Alan Black

Personal information
- Listed height: 188 cm (6 ft 2 in)
- Listed weight: 90 kg (198 lb)

Career information
- Playing career: 1979–1992
- Position: Guard
- Coaching career: 1989–2016

Career history

Playing
- 1979–1985: Nunawading Spectres
- 1986–1988: Perth Wildcats
- 1990: Willetton Tigers
- 1991–1992: Souwest Slammers

Coaching
- 1989–1990: Perth Wildcats
- 1991: Souwest Slammers
- 1993–1995: Illawarra Hawks
- 1996–1997: Sydney Kings
- 1998–2003: Perth Wildcats
- 2005–2008: Cairns Taipans
- 2015–2016: Willetton Tigers

Career highlights
- As coach: NBL champion (2000); 2× NBL Coach of the Year (1993, 1995); SBL Coach of the Year (1991);

= Alan Black (basketball) =

Australian basketball player and coach

Alan Black is an Australian former professional basketball player and coach in the National Basketball League (NBL). He played in the NBL between 1979 and 1988, before entering the coaching ranks in 1989. He led the Perth Wildcats to the 2000 NBL championship and earned NBL Coach of the Year honours in 1993 and 1995.

==Playing career==
Black started his NBL playing career in the league's inaugural year, 1979, playing for the Nunawading Spectres. In 1981, he was a member of the Nunawading side that lost to Launceston Casino City in the Grand Final that season. After seven seasons with the Spectres, Black made the move west in 1986 to play for the Perth Wildcats. In 1987, Black was once again a member of a losing Grand Final side when the Wildcats were defeated by the Brisbane Bullets. His final playing season in the NBL came in 1988.
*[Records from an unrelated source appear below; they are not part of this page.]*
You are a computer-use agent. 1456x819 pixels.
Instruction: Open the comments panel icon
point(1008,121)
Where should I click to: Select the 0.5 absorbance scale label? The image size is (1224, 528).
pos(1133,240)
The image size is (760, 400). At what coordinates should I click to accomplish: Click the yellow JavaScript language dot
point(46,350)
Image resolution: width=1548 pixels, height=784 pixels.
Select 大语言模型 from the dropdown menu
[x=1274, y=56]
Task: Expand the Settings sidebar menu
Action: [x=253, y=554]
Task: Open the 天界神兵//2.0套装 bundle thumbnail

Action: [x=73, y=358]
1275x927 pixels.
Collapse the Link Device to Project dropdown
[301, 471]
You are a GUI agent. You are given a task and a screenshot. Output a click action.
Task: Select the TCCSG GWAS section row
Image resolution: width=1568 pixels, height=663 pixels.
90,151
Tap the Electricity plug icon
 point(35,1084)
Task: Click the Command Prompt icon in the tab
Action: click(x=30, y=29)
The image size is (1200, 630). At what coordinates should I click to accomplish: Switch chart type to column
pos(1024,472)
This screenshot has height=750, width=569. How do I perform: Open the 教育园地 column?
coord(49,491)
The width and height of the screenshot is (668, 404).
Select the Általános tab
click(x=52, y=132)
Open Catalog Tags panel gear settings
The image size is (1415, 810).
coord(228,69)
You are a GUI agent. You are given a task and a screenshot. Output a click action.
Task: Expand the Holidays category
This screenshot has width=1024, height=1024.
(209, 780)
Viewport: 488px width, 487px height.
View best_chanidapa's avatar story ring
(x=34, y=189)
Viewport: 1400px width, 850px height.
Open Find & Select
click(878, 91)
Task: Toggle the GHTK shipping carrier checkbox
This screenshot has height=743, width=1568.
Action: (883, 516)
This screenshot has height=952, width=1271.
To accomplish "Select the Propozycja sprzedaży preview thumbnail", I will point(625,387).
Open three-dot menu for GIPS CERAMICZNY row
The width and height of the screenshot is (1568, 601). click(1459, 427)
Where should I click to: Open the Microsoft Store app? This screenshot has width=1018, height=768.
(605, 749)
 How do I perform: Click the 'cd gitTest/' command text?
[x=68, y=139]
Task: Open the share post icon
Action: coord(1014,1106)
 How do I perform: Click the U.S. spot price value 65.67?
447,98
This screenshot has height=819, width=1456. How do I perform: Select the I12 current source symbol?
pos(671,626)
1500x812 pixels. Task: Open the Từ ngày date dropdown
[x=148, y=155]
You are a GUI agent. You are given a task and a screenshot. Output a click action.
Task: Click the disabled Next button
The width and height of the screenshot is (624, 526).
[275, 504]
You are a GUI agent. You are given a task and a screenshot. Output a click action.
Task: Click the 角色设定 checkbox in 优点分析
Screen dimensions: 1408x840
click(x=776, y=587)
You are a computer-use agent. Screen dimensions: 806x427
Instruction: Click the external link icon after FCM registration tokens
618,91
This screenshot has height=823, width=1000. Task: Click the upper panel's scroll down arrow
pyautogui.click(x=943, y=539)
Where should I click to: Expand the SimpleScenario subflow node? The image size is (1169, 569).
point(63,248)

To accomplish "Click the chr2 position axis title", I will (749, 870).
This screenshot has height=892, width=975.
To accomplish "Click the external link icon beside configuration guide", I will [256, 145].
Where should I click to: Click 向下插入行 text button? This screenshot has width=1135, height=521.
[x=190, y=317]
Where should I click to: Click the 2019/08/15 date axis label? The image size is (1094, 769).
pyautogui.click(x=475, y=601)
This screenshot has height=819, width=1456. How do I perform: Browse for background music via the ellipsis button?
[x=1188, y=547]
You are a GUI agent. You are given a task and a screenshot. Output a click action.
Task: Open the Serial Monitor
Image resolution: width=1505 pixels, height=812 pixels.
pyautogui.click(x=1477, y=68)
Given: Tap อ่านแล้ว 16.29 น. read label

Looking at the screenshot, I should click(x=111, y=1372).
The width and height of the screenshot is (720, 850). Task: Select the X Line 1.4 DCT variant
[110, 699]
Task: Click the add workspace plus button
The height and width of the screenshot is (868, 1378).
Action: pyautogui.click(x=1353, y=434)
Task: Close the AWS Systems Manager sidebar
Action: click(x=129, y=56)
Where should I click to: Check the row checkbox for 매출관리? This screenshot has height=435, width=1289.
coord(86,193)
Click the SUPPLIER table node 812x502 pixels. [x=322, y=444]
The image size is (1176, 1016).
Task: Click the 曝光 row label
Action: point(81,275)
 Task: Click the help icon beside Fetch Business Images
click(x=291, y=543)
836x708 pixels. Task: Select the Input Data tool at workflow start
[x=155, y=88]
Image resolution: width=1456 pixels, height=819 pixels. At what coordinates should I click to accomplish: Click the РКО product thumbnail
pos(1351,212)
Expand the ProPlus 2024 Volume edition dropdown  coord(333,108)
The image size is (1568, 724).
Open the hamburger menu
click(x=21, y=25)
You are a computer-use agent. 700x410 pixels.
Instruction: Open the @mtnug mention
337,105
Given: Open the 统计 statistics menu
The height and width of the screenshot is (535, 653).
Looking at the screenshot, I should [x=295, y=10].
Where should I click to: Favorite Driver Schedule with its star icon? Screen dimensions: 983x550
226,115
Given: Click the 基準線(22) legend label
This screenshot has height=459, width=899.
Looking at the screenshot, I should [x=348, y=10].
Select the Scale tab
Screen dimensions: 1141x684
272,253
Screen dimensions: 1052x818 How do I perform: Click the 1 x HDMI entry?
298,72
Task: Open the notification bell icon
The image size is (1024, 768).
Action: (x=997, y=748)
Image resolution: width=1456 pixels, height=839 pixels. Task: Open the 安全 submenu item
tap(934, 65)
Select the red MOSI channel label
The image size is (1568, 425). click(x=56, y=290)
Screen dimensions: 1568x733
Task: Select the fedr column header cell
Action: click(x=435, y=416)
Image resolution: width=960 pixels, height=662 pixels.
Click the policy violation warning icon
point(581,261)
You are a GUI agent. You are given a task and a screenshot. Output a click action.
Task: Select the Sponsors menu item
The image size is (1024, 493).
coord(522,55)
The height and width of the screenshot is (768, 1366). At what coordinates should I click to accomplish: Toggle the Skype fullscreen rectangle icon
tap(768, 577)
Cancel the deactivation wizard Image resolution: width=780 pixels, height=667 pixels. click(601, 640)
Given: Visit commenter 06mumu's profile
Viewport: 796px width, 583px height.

Black retired from the NBL with 243 career games.

==Coaching career==
Black was named head coach of the Perth Wildcats for the 1989 NBL season, replacing Cal Bruton. He led the Wildcats to third on the NBL ladder (with 16 wins and 8 losses) and through to the semi-finals. He returned as Wildcats head coach for the 1990 season, but after only two games, he was controversially fired by the club in favour of Cal Bruton returning to the helm. That season saw the Wildcats win their very first championship.

In 1990, Black played 22 games for the Willetton Tigers in the State Basketball League (SBL). In 1991, he joined the Souwest Slammers, serving as player-coach. He played 31 games for the Slammers in 1991 and won the SBL Coach of the Year. In 1992, he played 28 games for the Slammers. The Slammers reached the SBL Grand Final in 1991 and 1992, where they finished runners-up both years.

In 1993, Black became the head coach for the Illawarra Hawks and led the club into the quarter finals each year until he left the club at the end of the 1995 season. During his time with the Hawks, Black was named the NBL Coach of the Year in both 1993 and 1995.

In 1996 and 1997, Black served as head coach of the Sydney Kings.

In 1998, Black returned to the Perth Wildcats as head coach, this time replacing Adrian Hurley. In the 1999–2000 season, Black led the Wildcats to the NBL championship. His son, Stephen, played a key role on the championship squad. Following a grand final series loss to the Sydney Kings in 2002–03, Black was not offered a head coach contract extension.

Black returned to the NBL as a head coach in 2005, this time for the Cairns Taipans. In his first season with the Taipans, he coached the team to their highest finish on the NBL ladder (5th) and to their first semi-final appearance. In December 2008, the Taipans were placed into voluntary administration. As a result, Black was sacked.

Black was appointed head coach of the Willetton Tigers for the 2015 State Basketball League season. Midway through the 2016 season, Black resigned from the role to take up a consulting position in Malaysia.

In March 2017, Black travelled with the Malaysia women's national basketball team to play in the SBL Blitz during the 2017 SBL pre-season. Later that year, he served as head coach of the Malaysian Institute of Sport, helping the women's team win the South East Asian games for only the second time in Malaysian history.

In July 2026, Black was inducted into the Basketball WA Hall of Fame.

==National team==
Black played three games for the Australian Boomers in 1978.

Black served as an assistant coach for the Boomers between 1994 and 2000, including at the 1996 Atlanta Olympics, 1998 FIBA World Championship, and 2000 Sydney Olympics.